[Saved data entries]
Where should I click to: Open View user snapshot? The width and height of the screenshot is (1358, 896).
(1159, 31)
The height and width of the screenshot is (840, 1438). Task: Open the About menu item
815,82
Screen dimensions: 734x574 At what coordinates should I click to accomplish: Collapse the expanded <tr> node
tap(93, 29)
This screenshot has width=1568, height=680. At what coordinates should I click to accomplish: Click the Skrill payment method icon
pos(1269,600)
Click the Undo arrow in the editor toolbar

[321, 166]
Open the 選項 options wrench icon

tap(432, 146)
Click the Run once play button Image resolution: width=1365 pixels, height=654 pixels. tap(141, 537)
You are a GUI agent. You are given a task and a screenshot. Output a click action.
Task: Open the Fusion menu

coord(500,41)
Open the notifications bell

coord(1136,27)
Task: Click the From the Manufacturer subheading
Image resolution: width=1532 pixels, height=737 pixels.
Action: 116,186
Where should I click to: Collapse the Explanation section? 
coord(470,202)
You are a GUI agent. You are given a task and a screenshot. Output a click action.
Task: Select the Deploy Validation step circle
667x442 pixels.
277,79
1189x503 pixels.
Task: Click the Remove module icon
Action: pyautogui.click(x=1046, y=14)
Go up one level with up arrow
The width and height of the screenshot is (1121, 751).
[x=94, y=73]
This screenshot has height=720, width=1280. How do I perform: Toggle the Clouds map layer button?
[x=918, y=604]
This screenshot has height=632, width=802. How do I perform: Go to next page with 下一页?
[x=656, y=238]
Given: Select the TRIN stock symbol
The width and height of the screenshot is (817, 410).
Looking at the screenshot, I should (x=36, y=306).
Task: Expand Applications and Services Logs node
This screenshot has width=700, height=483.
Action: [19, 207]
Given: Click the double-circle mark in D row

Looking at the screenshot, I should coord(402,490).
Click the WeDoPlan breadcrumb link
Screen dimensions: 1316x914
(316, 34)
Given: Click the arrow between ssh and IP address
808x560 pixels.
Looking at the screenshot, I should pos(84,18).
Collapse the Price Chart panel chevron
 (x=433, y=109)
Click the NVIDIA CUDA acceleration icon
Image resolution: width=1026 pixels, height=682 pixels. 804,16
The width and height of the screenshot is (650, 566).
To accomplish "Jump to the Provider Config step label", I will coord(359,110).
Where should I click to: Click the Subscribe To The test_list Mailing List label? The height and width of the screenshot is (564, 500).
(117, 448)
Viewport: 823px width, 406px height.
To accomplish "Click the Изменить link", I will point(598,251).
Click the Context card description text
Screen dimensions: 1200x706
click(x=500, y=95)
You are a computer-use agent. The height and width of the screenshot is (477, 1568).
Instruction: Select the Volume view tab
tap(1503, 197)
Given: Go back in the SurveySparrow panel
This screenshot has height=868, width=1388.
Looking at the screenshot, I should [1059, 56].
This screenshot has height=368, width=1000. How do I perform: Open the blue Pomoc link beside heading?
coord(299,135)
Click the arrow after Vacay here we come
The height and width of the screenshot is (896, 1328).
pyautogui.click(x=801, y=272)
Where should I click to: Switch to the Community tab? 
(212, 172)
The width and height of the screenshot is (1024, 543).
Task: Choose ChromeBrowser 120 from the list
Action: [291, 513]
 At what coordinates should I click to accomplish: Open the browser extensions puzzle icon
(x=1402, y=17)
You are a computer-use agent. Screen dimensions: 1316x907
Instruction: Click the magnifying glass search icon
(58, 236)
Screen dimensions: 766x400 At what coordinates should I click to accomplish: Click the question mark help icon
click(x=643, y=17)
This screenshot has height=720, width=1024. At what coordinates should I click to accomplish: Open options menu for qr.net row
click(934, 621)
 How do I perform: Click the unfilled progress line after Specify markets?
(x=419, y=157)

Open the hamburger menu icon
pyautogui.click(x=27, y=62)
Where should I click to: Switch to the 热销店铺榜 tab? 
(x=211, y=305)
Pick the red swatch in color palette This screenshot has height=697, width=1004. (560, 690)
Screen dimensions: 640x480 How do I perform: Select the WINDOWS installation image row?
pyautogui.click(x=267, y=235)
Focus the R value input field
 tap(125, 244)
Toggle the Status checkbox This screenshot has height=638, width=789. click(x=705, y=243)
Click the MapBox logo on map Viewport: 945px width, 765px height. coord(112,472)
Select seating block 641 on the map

> **Activity**: Each record above should be returned exactly as written.

> **Output below**:
Where should I click to: Open View user snapshot? The width and height of the screenshot is (1358, 896).
(1159, 31)
The height and width of the screenshot is (840, 1438). Task: Open the About menu item
815,82
Screen dimensions: 734x574 At what coordinates should I click to accomplish: Collapse the expanded <tr> node
tap(93, 29)
This screenshot has width=1568, height=680. At what coordinates should I click to accomplish: Click the Skrill payment method icon
pos(1269,600)
Click the Undo arrow in the editor toolbar

[321, 166]
Open the 選項 options wrench icon

tap(432, 146)
Click the Run once play button Image resolution: width=1365 pixels, height=654 pixels. tap(141, 537)
You are a GUI agent. You are given a task and a screenshot. Output a click action.
Task: Open the Fusion menu

coord(500,41)
Open the notifications bell

coord(1136,27)
Task: Click the From the Manufacturer subheading
Image resolution: width=1532 pixels, height=737 pixels.
Action: 116,186
Where should I click to: Collapse the Explanation section? 
coord(470,202)
You are a GUI agent. You are given a task and a screenshot. Output a click action.
Task: Select the Deploy Validation step circle
667x442 pixels.
277,79
1189x503 pixels.
Task: Click the Remove module icon
Action: pyautogui.click(x=1046, y=14)
Go up one level with up arrow
The width and height of the screenshot is (1121, 751).
[x=94, y=73]
This screenshot has height=720, width=1280. How do I perform: Toggle the Clouds map layer button?
[x=918, y=604]
This screenshot has height=632, width=802. How do I perform: Go to next page with 下一页?
[x=656, y=238]
Given: Select the TRIN stock symbol
The width and height of the screenshot is (817, 410).
Looking at the screenshot, I should (x=36, y=306).
Task: Expand Applications and Services Logs node
This screenshot has width=700, height=483.
Action: [19, 207]
Given: Click the double-circle mark in D row

Looking at the screenshot, I should coord(402,490).
Click the WeDoPlan breadcrumb link
Screen dimensions: 1316x914
(316, 34)
Given: Click the arrow between ssh and IP address
808x560 pixels.
Looking at the screenshot, I should pos(84,18).
Collapse the Price Chart panel chevron
 (x=433, y=109)
Click the NVIDIA CUDA acceleration icon
Image resolution: width=1026 pixels, height=682 pixels. 804,16
The width and height of the screenshot is (650, 566).
To accomplish "Jump to the Provider Config step label", I will coord(359,110).
Where should I click to: Click the Subscribe To The test_list Mailing List label? The height and width of the screenshot is (564, 500).
(117, 448)
Viewport: 823px width, 406px height.
To accomplish "Click the Изменить link", I will point(598,251).
Click the Context card description text
Screen dimensions: 1200x706
click(x=500, y=95)
You are a computer-use agent. The height and width of the screenshot is (477, 1568).
Instruction: Select the Volume view tab
tap(1503, 197)
Given: Go back in the SurveySparrow panel
This screenshot has height=868, width=1388.
Looking at the screenshot, I should [1059, 56].
This screenshot has height=368, width=1000. How do I perform: Open the blue Pomoc link beside heading?
coord(299,135)
Click the arrow after Vacay here we come
The height and width of the screenshot is (896, 1328).
pyautogui.click(x=801, y=272)
Where should I click to: Switch to the Community tab? 
(212, 172)
The width and height of the screenshot is (1024, 543).
Task: Choose ChromeBrowser 120 from the list
Action: [291, 513]
 At what coordinates should I click to accomplish: Open the browser extensions puzzle icon
(x=1402, y=17)
You are a computer-use agent. Screen dimensions: 1316x907
Instruction: Click the magnifying glass search icon
(58, 236)
Screen dimensions: 766x400 At what coordinates should I click to accomplish: Click the question mark help icon
click(x=643, y=17)
This screenshot has height=720, width=1024. At what coordinates should I click to accomplish: Open options menu for qr.net row
click(934, 621)
 How do I perform: Click the unfilled progress line after Specify markets?
(x=419, y=157)

Open the hamburger menu icon
pyautogui.click(x=27, y=62)
Where should I click to: Switch to the 热销店铺榜 tab? 
(x=211, y=305)
Pick the red swatch in color palette This screenshot has height=697, width=1004. (560, 690)
Screen dimensions: 640x480 How do I perform: Select the WINDOWS installation image row?
pyautogui.click(x=267, y=235)
Focus the R value input field
 tap(125, 244)
Toggle the Status checkbox This screenshot has height=638, width=789. click(x=705, y=243)
Click the MapBox logo on map Viewport: 945px width, 765px height. coord(112,472)
Select seating block 641 on the map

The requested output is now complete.